Chao Phraya Express Boat warns diesel at 35 baht a litre could force service suspensions

TUESDAY, MARCH 24, 2026

Chao Phraya Express Boat operator CPX says diesel costs of around 35 baht per litre, coupled with falling passenger numbers, are squeezing operations and could lead to route cuts or service stoppages unless costs ease.

Charoenporn Charoentham, managing director of Chao Phraya Express Boat Ltd (CPX), said the company has been hit by rising global oil prices linked to unrest in the Middle East, and warned that sustained high diesel costs could force the operator to reduce services or even halt operations.

He said the main pressure comes from higher fuel costs and uncertainty over future supply volumes, adding to broader cost burdens faced by the company and other operators.
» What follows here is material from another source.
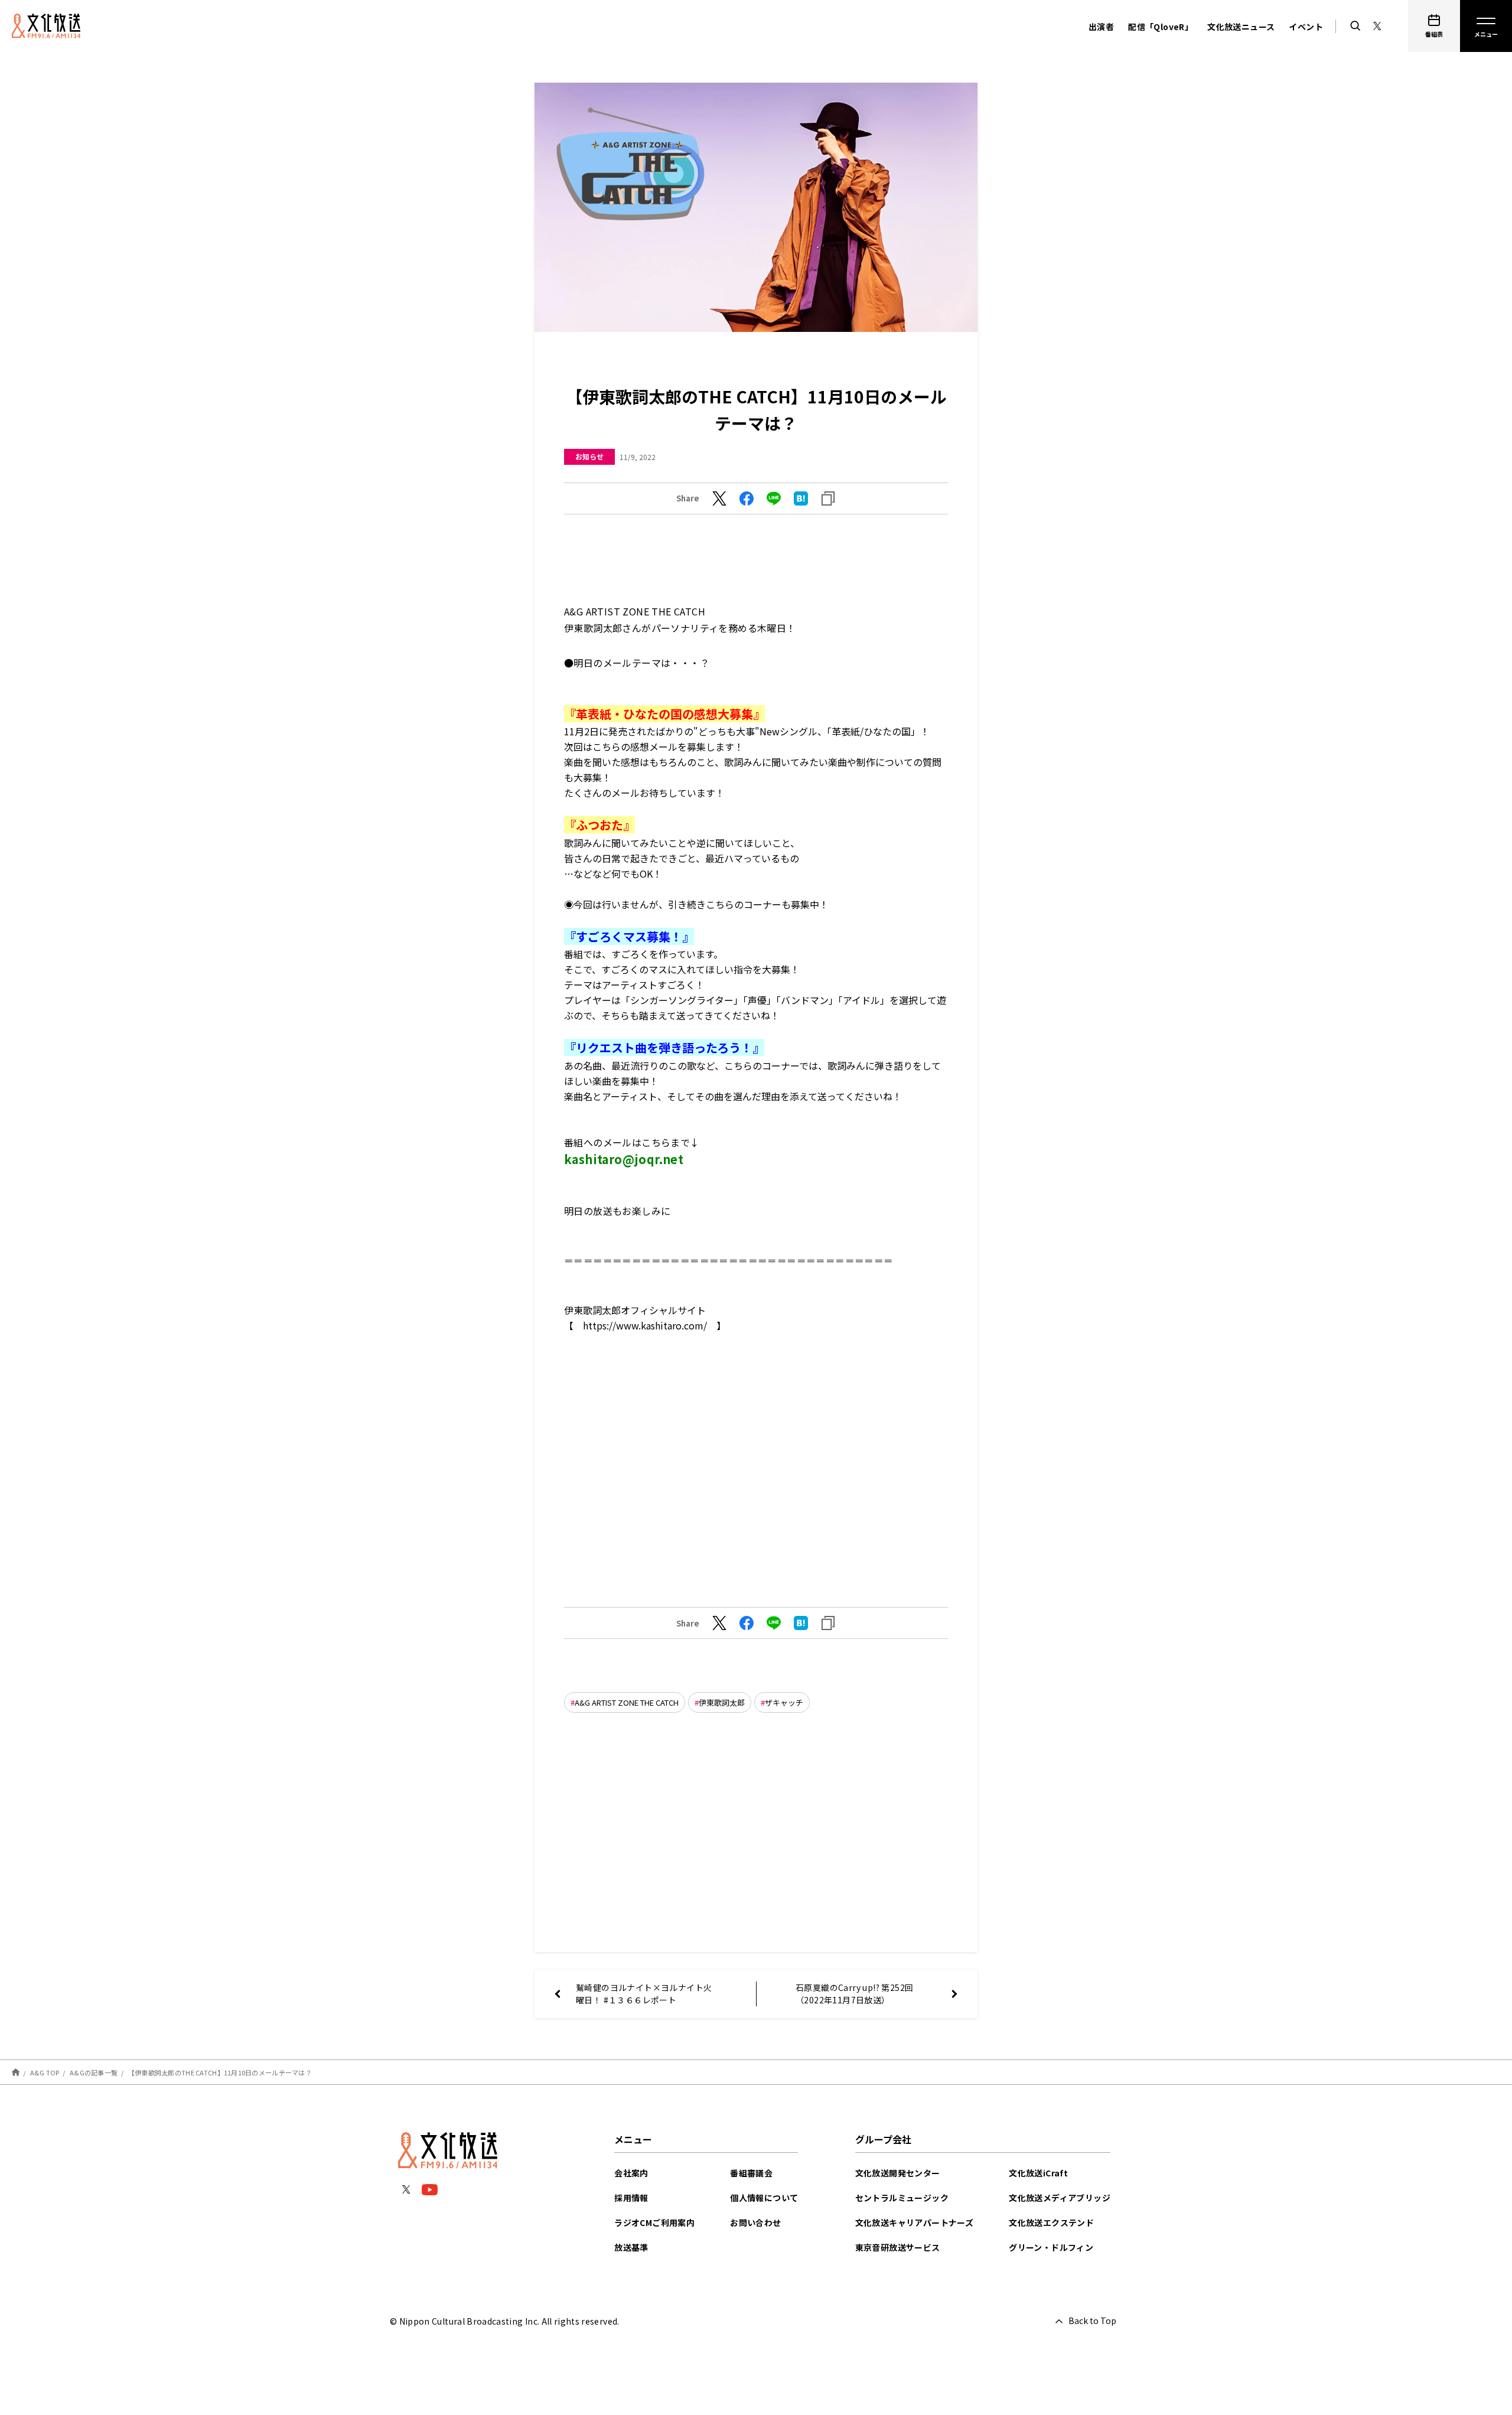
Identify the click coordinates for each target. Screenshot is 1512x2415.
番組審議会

At the same time, CPX has seen passenger numbers decline, including among job seekers and tourists, partly due to government work-from-home measures. Travel behaviour has also shifted, she said, with passengers increasingly choosing alternatives such as rail services, which the government has supported through fare reductions as part of cost-of-living measures.

Charoenporn said CPX is currently buying diesel at around 35 baht per litre through wholesale traders, or jobbers, which is above a level the company can sustainably manage.

“Diesel should not be above 32 baht per litre for us to cope and continue holding fares,” he said.

Current fares remain at long-standing levels:

  • Orange Flag boat: 16 baht
  • Yellow Flag boat: 21 baht

He said fares have not been raised for a long period, since diesel prices moved above 29 baht per litre.

On the Transport Ministry’s policy direction on fare controls, Charoenporn said that as a private operator, CPX cannot sustain long-term losses. If it is required to keep fares frozen while fuel costs push the business into prolonged deficit, it may have no choice but to suspend services.

“We are a private business. If we operate at a loss, we cannot keep doing it. If losses are long-term, we would not know why we should continue,” he said. “If it is short-term, we can still consider it. But if we must stop services because we are not allowed to adjust fares while fuel losses continue, the public may not be severely affected because river transport is only one option.”

In the short term, CPX is focusing on internal cost-saving and securing enough fuel to keep services running.

For the longer term, the company is studying the viability of investing in electric boats to reduce reliance on oil. It may also consider cutting the number of trips if fuel prices remain high, though it would need to assess the impact carefully to avoid undermining demand.

Charoenporn said the company is seeking support in two areas:

  1. Greater understanding that private operators cannot absorb losses in the same way state agencies can.
  2. A stronger focus on ensuring sufficient fuel supply and keeping prices at a manageable level for public transport operators, so services can continue without worsening the cost of living for the public.